Work to be completed. Repeat every line from the line containing "The height and" to the end of the data, exactly. Leave the pictures out.
══════════
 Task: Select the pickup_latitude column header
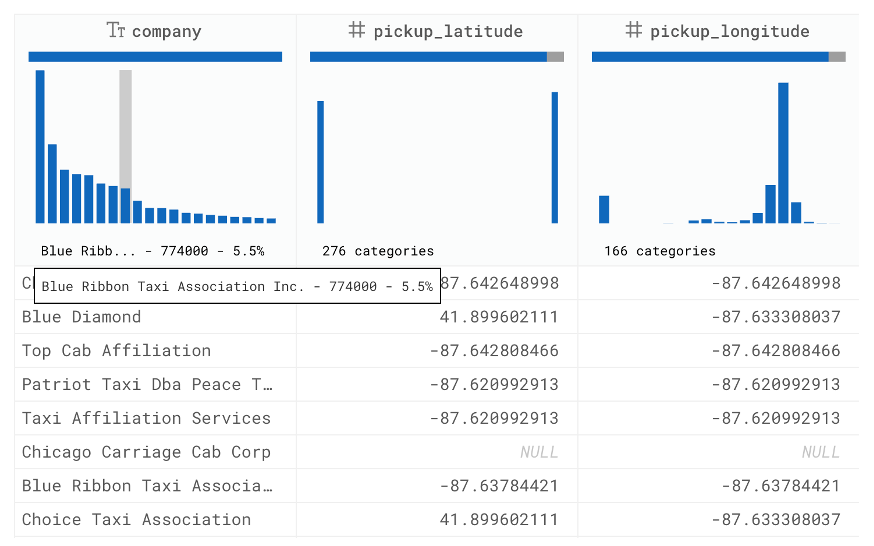coord(447,31)
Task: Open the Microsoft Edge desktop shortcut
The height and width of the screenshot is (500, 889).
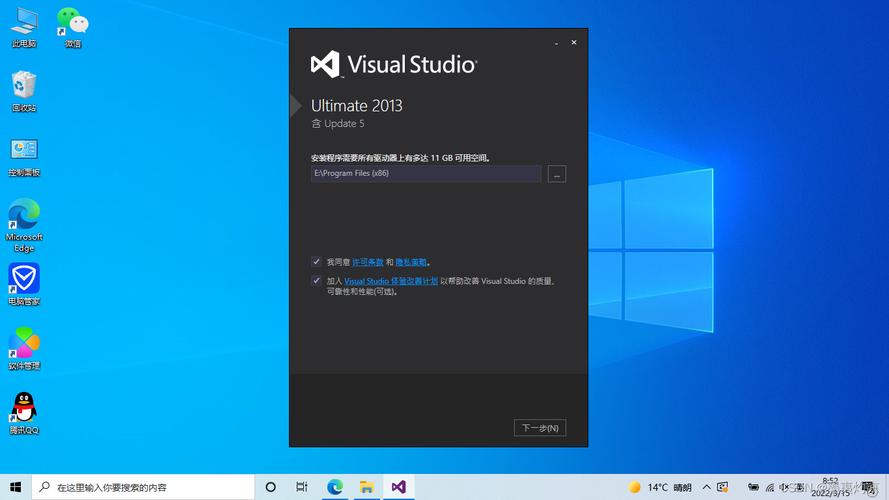Action: [24, 225]
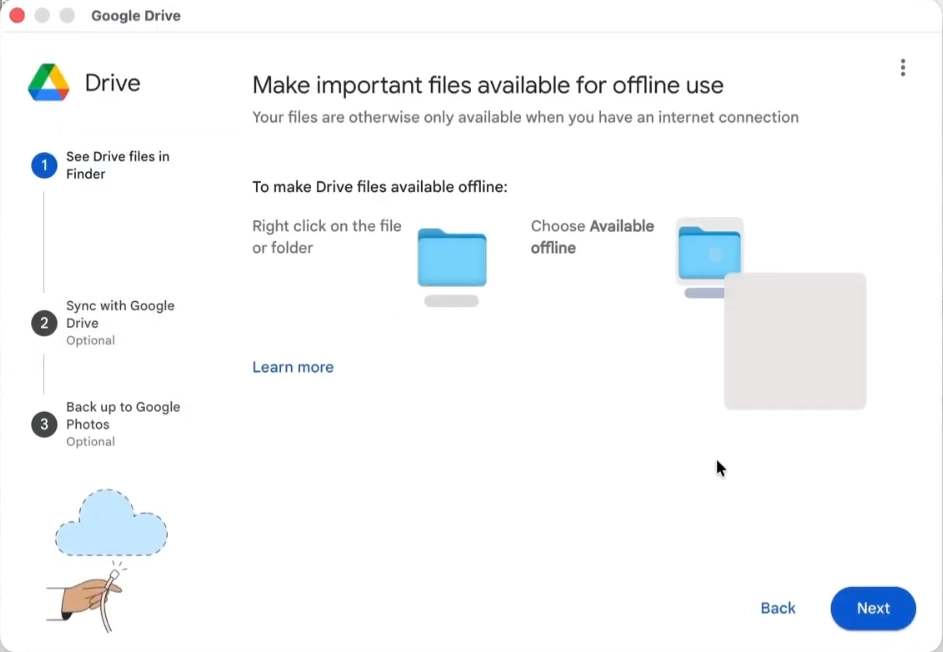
══════════
Output for this task.
The height and width of the screenshot is (500, 889).
Action: [24, 225]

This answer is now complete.